John Chhan ouvre sa boutique de beignets chaque jour avant l’aube. Il le fait depuis 1990, à Seal Beach, en Californie, au même endroit où lui et sa femme Stella ont tout commencé à zéro après être arrivés comme réfugiés du Cambodge en 1979.
Pendant près de trente ans, les clients entraient, commandaient un beignet, deux, peut-être trois, puis repartaient. Stella était toujours derrière le comptoir, accueillant chaque personne par son nom.

En septembre 2018, Stella a subi un anévrisme cérébral. Elle a été admise dans un centre de rééducation. John a commencé à fermer la boutique tard, épuisé, sans avoir le temps de s’y rendre pour la voir.
Ses clients l’ont remarqué. Ils ont remarqué son absence derrière le comptoir et l’épuisement sur le visage de John.

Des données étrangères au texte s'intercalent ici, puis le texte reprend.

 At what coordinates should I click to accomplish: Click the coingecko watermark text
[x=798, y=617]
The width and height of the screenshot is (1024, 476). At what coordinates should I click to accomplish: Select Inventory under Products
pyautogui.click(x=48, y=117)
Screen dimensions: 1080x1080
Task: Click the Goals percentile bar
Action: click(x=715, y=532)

Une cliente régulière, Dawn Caviola, a eu une idée simple : s’ils achetaient des douzaines entières chaque matin au lieu d’un seul beignet, John pourrait tout vendre tôt et fermer plus tôt. Elle l’a publié sur les réseaux sociaux. L’idée s’est répandue dans Seal Beach comme l’arôme d’une boutique remplie de beignets fraîchement préparés. Peu après, des gens ont commencé à arriver en demandant une douzaine, deux douzaines, parfois plus qu’ils n’en avaient besoin. Marc Loopesko, client depuis dix-huit ans, l’a résumé ainsi : « la communauté s’est réunie ». John a essayé de refuser une collecte de fonds qu’ils lui proposaient. Il a dit qu’il avait assez, qu’il ne voulait qu’une chose : plus d’heures avec Stella. Ils les lui ont données, beignet après beignet, douzaine après douzaine, chaque matin. Avec le temps, Stella a retrouvé la parole, a recommencé à écrire et a recommencé à manger seule.
Parfois, l’amour de toute une ville tient dans une boîte de douze.